▶ [Travail demandé]
- a) Reproduisez le passage de l'extrait du jugement qui commence par « a)             l'ordonnance » et se poursuit jusqu'à « l'issue du principal. ».
- b) D'après l'extrait du jugement, quel arrêt de la Cour d'appel fédérale établit la norme de contrôle applicable en l'espèce ?

C. LA DÉCISION DU PROTONOTAIRE

[16]            Voici les parties pertinentes des motifs du protonotaire :

[Traduction] Je conclus, après avoir lu les affidavits, et en particulier les paragraphes 22, 23, 34, 35 et 36 de l'affidavit de Mme Mortimer, que le critère en trois volets relatif à l'existence d'un privilège est rempli et que le secret professionnel de l'avocat protège les avis juridiques en cause. Il est clair qu'il s'agit d'une communication entre un avocat agissant en cette qualité et la Couronne, préparée dans le but de donner un avis juridique et faite à titre confidentiel. De fait, sa confidentialité a été préservée de façon constante.

De plus, la preuve déposée devant moi ne m'a pas convaincu que les défendeurs ont renoncé à ce privilège. Je souscris entièrement au raisonnement exprimé par le juge Dubé dans l'affaire Begetikong Anishnabe c. Canada (1997), 138 F.T.R. 109, à la p. 113, qui portait sur des faits et des arguments étonnamment similaires :


Dans l'ensemble, je conviens avec l'avocat du ministre que celui-ci n'a jamais renoncé à son droit au secret, que ce soit expressément ou tacitement. Le simple fait pour lui de faire état de la consultation juridique sur laquelle il se fondait ne vaut pas renonciation. Dans cette lettre, il faisait savoir qu'il avait reçu une consultation juridique du ministère de la Justice, à la lumière de laquelle il concluait que rien ne justifiait, sur le plan juridique, l'acceptation de la revendication de la bande. Il s'acquittait ainsi des obligations qu'il tenait de la disposition supra de la Politique sur l'acceptation de la revendication.

D. LA NORME DE CONTRÔLE

[17]            L'arrêt Canada c. Aqua-Gem Investments Ltd., [1993] 2 C.F. 425 de la Cour d'appel fédérale établit la norme de contrôle applicable en l'espèce. Le juge MacGuigan a écrit, à la page 463 :

... le juge saisi de l'appel contre l'ordonnance discrétionnaire d'un protonotaire ne doit pas intervenir sauf dans les deux cas suivants :

a)             l'ordonnance est entachée d'erreur flagrante, en ce sens que le protonotaire a exercé son pouvoir discrétionnaire en vertu d'un mauvais principe ou d'une mauvaise appréciation des faits,

b)             l'ordonnance porte sur des questions ayant une influence déterminante sur l'issue du principal.

(Données enregistrées)

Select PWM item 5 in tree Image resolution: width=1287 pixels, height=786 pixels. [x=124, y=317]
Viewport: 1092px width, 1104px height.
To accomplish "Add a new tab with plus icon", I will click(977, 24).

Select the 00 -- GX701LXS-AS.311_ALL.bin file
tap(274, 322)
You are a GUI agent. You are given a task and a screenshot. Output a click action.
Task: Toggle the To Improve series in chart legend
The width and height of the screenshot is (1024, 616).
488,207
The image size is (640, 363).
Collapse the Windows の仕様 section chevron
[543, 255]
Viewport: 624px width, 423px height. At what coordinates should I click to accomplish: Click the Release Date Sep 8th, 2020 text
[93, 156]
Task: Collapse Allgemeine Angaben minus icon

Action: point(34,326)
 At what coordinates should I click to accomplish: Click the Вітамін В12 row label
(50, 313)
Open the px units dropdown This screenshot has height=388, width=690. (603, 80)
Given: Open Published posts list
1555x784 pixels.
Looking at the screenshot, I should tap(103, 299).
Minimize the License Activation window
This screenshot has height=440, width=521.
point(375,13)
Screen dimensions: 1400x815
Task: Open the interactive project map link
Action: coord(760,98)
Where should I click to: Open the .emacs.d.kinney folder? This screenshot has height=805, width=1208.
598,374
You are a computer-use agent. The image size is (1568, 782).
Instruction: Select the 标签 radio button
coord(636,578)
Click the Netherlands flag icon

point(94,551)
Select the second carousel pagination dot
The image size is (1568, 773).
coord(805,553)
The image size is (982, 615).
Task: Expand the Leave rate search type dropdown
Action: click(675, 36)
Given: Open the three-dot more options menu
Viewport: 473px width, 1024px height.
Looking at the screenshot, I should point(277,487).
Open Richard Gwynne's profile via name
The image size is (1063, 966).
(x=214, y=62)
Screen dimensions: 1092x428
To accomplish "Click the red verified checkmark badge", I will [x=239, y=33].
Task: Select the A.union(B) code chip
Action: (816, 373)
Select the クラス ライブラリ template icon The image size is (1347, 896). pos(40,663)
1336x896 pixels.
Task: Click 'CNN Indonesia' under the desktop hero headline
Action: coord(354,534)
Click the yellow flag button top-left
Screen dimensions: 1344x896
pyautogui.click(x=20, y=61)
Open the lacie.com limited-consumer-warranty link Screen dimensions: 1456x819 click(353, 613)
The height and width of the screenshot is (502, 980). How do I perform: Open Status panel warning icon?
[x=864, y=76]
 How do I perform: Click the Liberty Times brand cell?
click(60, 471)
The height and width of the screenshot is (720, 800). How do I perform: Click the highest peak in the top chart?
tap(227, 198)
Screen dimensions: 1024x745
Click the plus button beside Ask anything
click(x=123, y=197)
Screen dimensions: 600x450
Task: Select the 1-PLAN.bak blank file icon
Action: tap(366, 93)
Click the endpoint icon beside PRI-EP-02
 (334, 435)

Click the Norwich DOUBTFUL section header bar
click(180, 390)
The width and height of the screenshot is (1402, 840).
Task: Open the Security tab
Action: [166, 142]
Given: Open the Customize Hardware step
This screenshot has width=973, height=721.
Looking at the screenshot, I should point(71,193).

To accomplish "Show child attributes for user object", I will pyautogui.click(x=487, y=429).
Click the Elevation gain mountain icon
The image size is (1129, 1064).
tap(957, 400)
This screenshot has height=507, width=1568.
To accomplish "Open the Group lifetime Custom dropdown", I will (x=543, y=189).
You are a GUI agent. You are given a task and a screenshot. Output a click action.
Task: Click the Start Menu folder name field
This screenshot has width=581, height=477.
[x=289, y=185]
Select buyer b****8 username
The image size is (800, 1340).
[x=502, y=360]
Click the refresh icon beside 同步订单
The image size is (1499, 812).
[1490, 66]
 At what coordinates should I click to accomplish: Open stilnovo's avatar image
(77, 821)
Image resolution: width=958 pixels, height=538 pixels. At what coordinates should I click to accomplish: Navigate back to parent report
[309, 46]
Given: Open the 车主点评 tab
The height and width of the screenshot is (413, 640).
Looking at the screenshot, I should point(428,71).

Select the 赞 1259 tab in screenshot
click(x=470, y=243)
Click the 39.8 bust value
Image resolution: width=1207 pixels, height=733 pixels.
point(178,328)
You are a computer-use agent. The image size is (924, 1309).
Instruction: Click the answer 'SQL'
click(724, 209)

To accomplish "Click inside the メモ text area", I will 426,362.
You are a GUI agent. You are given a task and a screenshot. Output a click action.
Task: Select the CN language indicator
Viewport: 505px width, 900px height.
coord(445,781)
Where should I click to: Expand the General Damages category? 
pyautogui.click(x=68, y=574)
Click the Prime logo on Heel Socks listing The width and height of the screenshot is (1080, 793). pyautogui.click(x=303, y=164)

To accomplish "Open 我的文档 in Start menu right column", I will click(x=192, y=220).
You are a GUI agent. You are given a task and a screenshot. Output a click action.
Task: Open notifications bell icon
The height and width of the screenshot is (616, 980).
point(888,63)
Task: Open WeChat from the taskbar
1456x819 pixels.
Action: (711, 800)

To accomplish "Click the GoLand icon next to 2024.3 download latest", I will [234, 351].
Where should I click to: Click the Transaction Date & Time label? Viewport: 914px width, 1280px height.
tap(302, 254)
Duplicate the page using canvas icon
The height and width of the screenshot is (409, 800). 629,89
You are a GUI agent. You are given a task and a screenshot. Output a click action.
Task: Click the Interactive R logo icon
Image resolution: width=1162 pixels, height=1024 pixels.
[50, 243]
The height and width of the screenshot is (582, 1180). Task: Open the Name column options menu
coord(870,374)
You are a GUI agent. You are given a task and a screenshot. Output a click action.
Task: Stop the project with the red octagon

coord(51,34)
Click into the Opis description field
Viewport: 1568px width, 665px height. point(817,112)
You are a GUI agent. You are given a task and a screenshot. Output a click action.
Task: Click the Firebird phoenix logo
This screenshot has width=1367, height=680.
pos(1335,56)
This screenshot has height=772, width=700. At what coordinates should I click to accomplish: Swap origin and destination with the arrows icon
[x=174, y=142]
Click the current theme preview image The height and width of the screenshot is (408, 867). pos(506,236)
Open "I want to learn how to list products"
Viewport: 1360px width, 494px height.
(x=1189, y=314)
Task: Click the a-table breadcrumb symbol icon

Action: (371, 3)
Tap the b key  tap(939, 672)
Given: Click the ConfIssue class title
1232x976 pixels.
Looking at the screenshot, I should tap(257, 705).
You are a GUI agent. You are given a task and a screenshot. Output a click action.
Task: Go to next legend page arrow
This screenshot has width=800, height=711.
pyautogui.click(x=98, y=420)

▶ [Réponses rédigées]
- a)
a)             l'ordonnance est entachée d'erreur flagrante, en ce sens que le protonotaire a exercé son pouvoir discrétionnaire en vertu d'un mauvais principe ou d'une mauvaise appréciation des faits,

b)             l'ordonnance porte sur des questions ayant une influence déterminante sur l'issue du principal.

- b) L'arrêt Canada c. Aqua-Gem Investments Ltd., [1993] 2 C.F. 425.